Exercise aim
Begin at the first line of the data and copy each line through the one containing "Task: Select the User Managed value text", that line included, with no pictures.

"""

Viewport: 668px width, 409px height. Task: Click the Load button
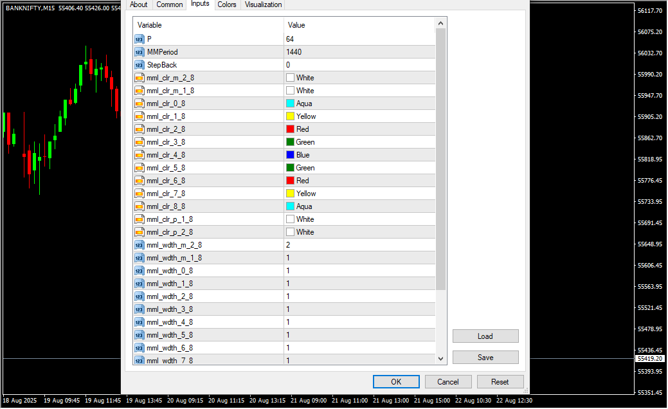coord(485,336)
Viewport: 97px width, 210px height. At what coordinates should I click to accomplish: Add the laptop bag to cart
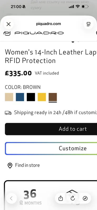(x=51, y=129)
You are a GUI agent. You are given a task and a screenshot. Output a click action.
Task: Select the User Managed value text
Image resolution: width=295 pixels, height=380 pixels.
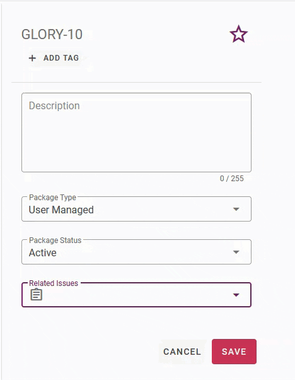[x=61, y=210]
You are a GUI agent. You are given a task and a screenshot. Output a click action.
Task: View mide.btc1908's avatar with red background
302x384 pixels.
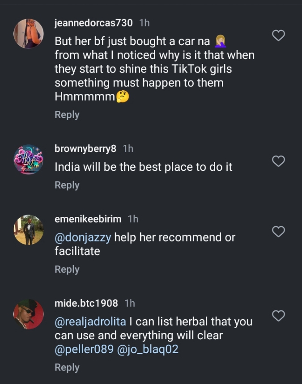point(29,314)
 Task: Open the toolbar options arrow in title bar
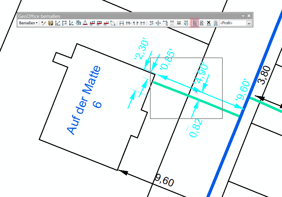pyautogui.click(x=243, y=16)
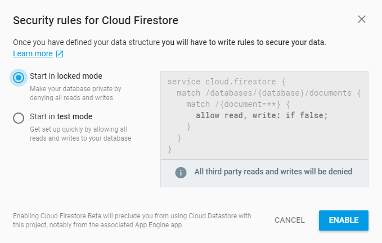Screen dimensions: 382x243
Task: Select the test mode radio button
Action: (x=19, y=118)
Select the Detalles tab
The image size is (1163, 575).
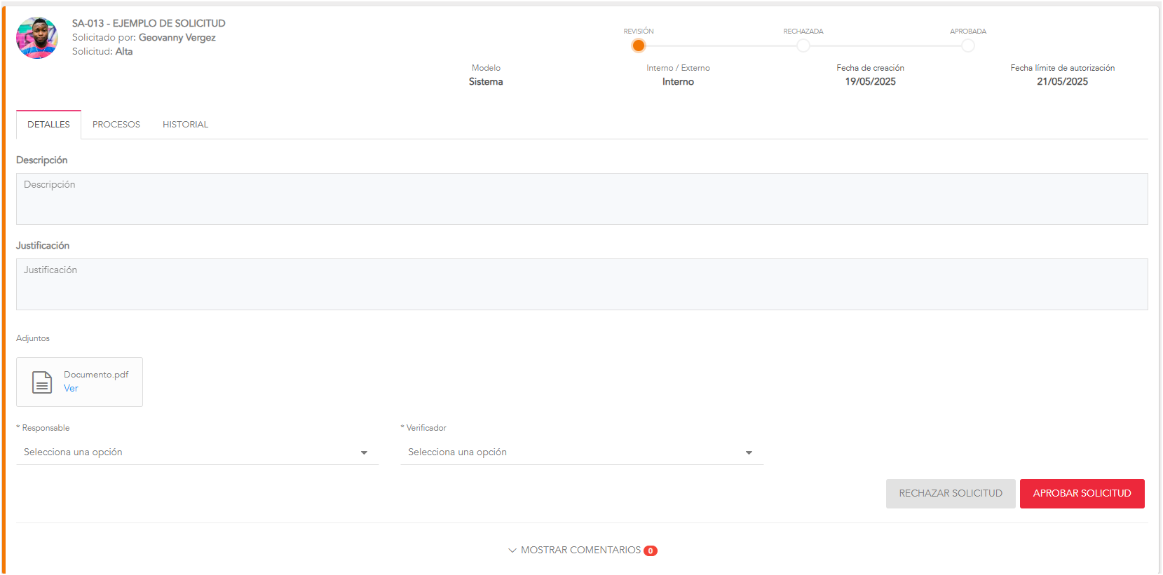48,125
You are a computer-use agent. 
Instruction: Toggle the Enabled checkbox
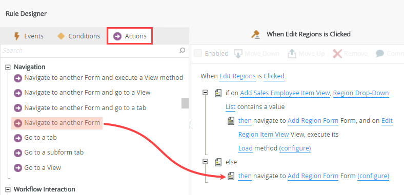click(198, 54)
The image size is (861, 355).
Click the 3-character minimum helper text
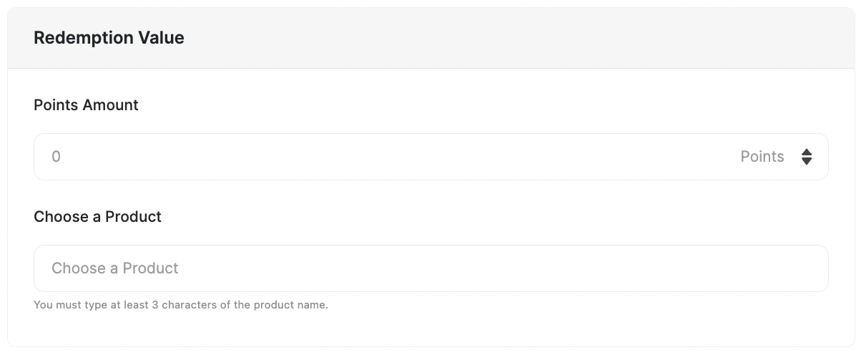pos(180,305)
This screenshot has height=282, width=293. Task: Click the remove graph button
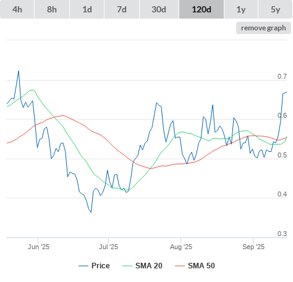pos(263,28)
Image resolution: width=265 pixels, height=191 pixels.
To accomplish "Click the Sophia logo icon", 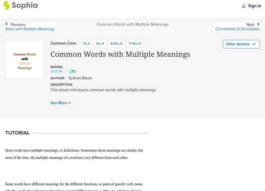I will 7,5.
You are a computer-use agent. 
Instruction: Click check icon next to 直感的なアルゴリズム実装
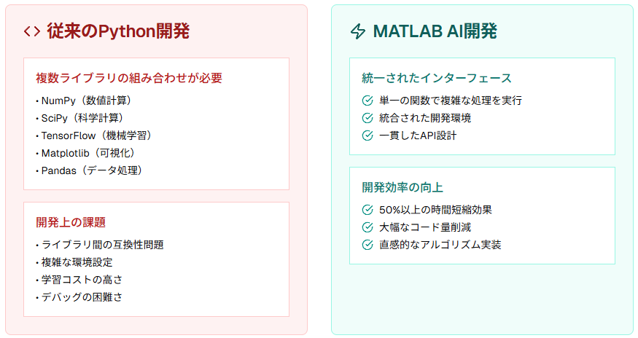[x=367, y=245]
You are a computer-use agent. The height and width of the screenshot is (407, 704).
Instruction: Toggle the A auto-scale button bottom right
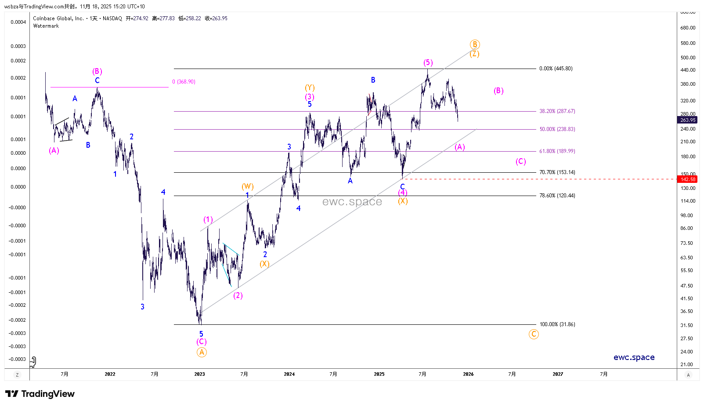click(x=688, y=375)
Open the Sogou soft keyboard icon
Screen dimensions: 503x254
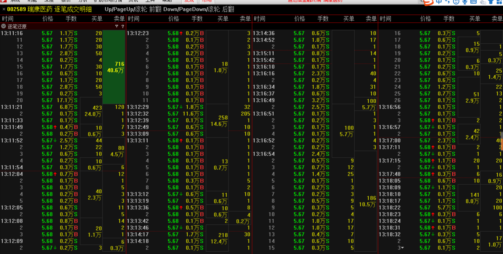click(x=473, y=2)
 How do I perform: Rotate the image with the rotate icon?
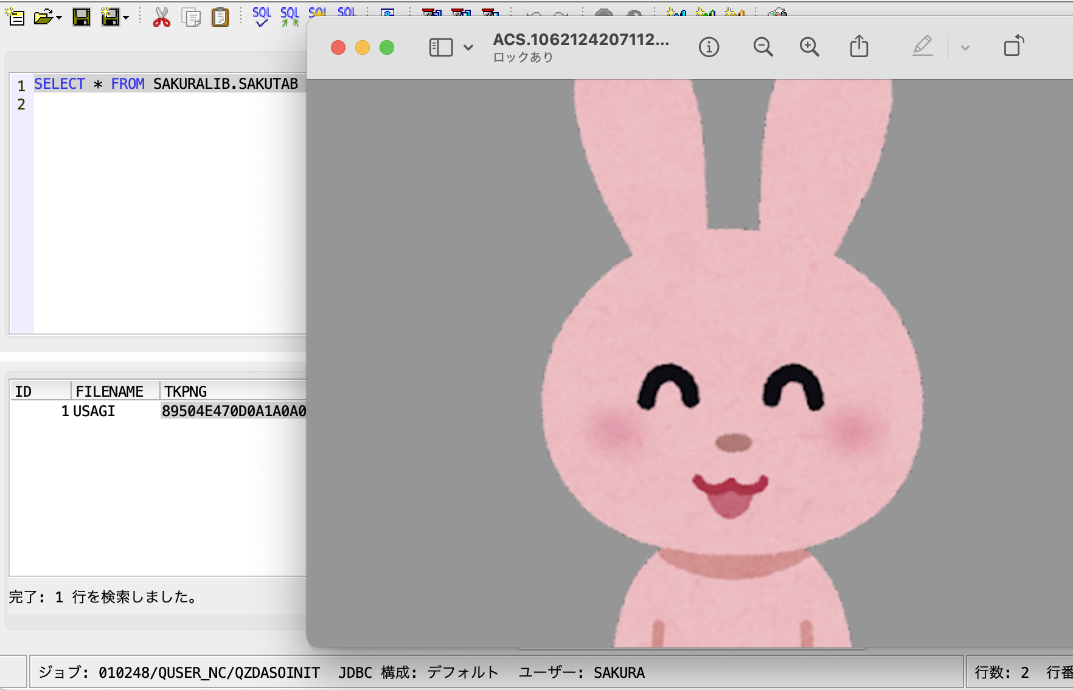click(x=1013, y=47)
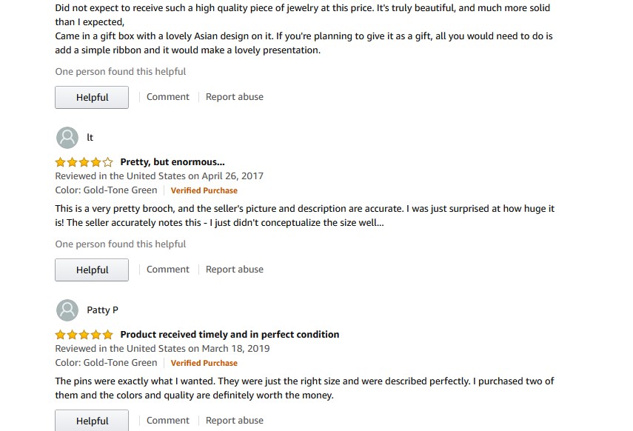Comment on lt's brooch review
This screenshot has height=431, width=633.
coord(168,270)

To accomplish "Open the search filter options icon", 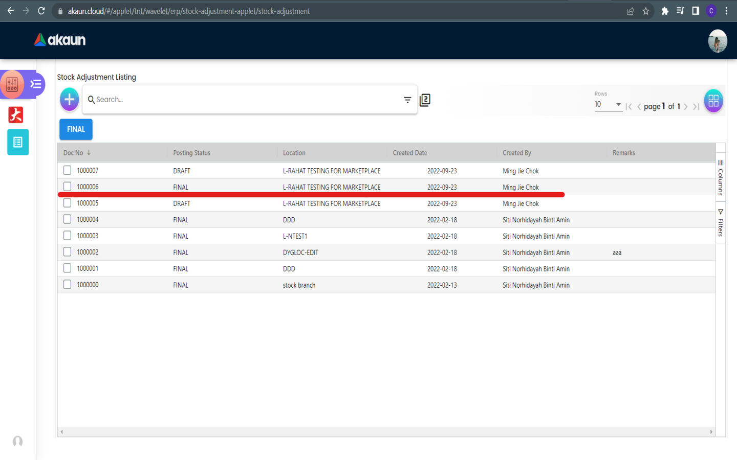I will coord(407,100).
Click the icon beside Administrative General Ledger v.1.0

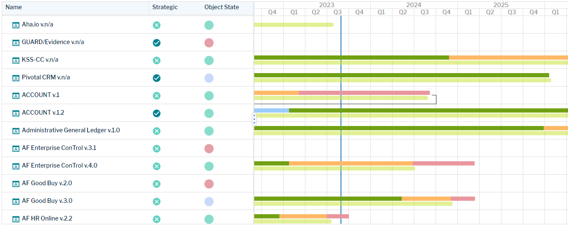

"""

Task result
Viewport: 668px width, 409px height. Task: Click the Load button
coord(485,336)
Viewport: 97px width, 210px height. At what coordinates should I click to accomplish: Add the laptop bag to cart
(x=51, y=129)
You are a GUI agent. You are given a task and a screenshot. Output a click action.
Task: Select the User Managed value text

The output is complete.